Both audio and video distorted

A

adriatikus

Hi,

The problem I have concerns an old computer (~ 2001), and it's about
playing audio and video files. The symptoms are pitches and crackles
in audio playback (not only in mp3's or audio CDs, but even during the
Windows log in sound, or the "click sound" when using the mouse). The
video problems appear when playing any kind of video files, with any
video player, the image being of low quality, with interrupted
vertical colored bars (mostly yellow). The problems appeared after
physically installing a DVD writer (I think, if it's related, that
they've started some time ago, when the mic started to be noisy). The
problem is of hardware nature, as it persists after a clean reinstall
of the OS. I've also unplugged the power cable of the DVD device and
I've loaded the BIOS default settings, but without success. DirectX
reports no problem. In the device manager all it's OK. My *guess* ;)
is there is a hardware problem (after all, nothing changed after OS
reinstall), and, based on common denominator thinking, that it's
located somewhere at the motherboard / CPU / power supply level. Oh,
I've also (gently, of course) manually checked the cable connections
in the box.
I'd be thankful to anyone giving me a clue on this (the kid this box
belongs to is going to be very upset in the morning hearing the things
stay the same). Thank you.
The specifications are: ECS K7S5A SiS735 Motherboard, on board sound,
nVidia Vanta video chipset, no name 256 MB RAM, 1050MHz CPU, WinXP
 
A

adriatikus

Hi,

The problem I have concerns an old computer (~ 2001), and it's about
playing audio and video files. The symptoms are pitches and crackles
in audio playback (not only in mp3's or audio CDs, but even during the
Windows log in sound, or the "click sound" when using the mouse). The
video problems appear when playing any kind of video files, with any
video player, the image being of low quality, with interrupted
vertical colored bars (mostly yellow). The problems appeared after
physically installing a DVD writer (I think, if it's related, that
they've started some time ago, when the mic started to be noisy). The
problem is of hardware nature, as it persists after a clean reinstall
of the OS. I've also unplugged the power cable of the DVD device and
I've loaded the BIOS default settings, but without success. DirectX
reports no problem. In the device manager all it's OK. My *guess* ;)
is there is a hardware problem (after all, nothing changed after OS
reinstall), and, based on common denominator thinking, that it's
located somewhere at the motherboard / CPU / power supply level. Oh,
I've also (gently, of course) manually checked the cable connections
in the box.
I'd be thankful to anyone giving me a clue on this (the kid this box
belongs to is going to be very upset in the morning hearing the things
stay the same). Thank you.
The specifications are: ECS K7S5A SiS735 Motherboard, on board sound,
nVidia Vanta video chipset, no name 256 MB RAM, 1050MHz CPU, WinXP



Episode 2 (for anyone who may be interested).

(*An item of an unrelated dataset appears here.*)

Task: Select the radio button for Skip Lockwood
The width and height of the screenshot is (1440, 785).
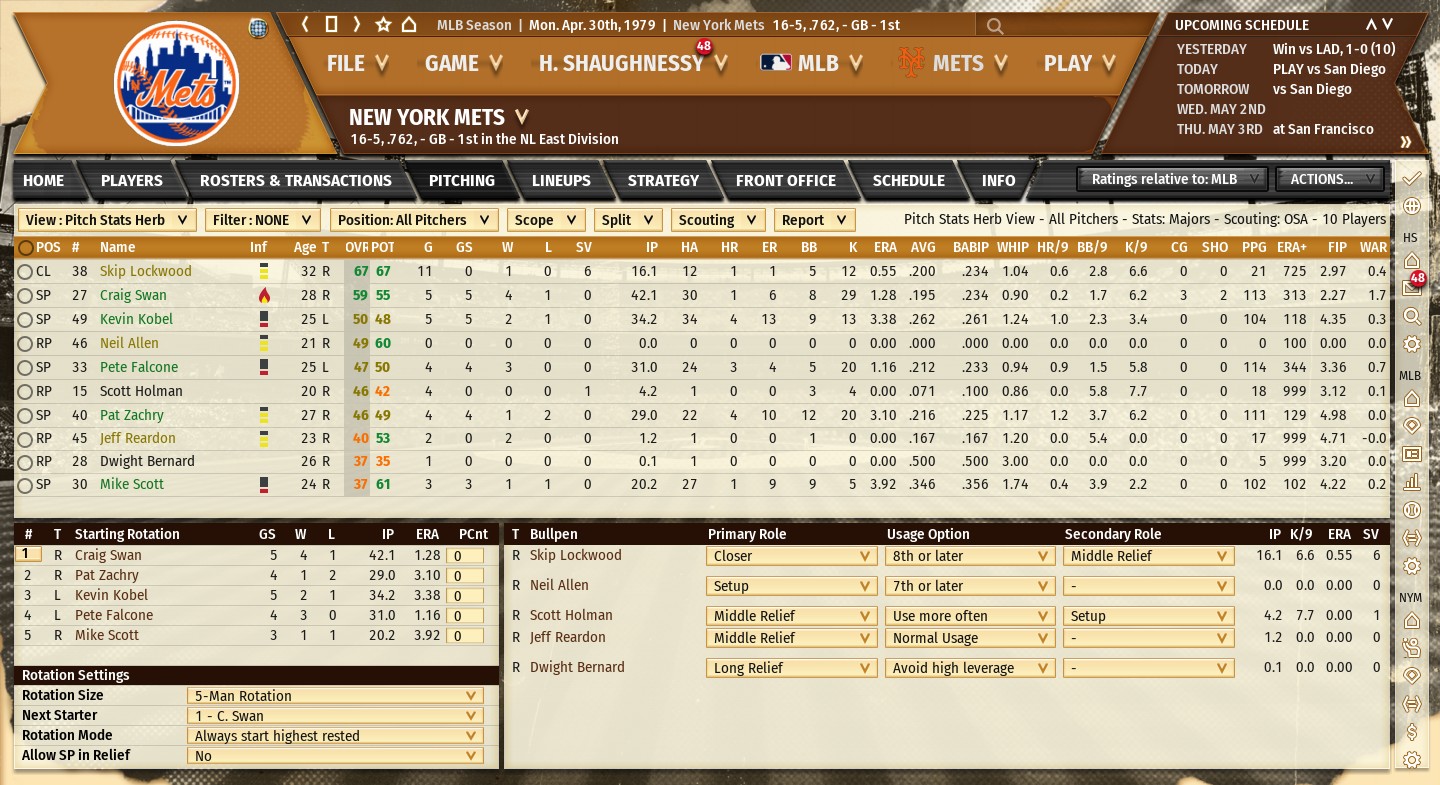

The box, finally, cracked. Powering it up got a half of beep (like the
speaker was suffocating -- obviously not a standard error beep
message), power and HDD LEDs were continuously on, the CPU fan was
spinning, but no image at all on the monitor, and no keyboard LED
lightning (like on the standard booting). So, I've started checking
components. Booting with only HDD and mobo powered, yielded the same
result. Switching the PSU from an old computer of mine, the same.
Switching RAM, the same. Booting without video card or without HDD,
nada. The same for removing the CMOS battery and shorting the clear
jumper. Booting without RAM suppressed even the half beep. Finally,
I've powered the MB with the CPU removed - zero (I mean no error beeps
at all). So it has to be either the MB, either the CPU. But since this
one has an AMD platform, and mine an Intel one, that's as far I could
get. I'm suspecting the MB, but who nows.

I admit, I've went into brute force in the end. But after trying the
more safer tests I could think firstly.

In conclusion the kid will happily have an waited upgrade. And my
elderly box will revive for a bit until this will happen (his
generation is deep into messenging on a daily basis).

I thank anyone who has read my first post thinking he could help.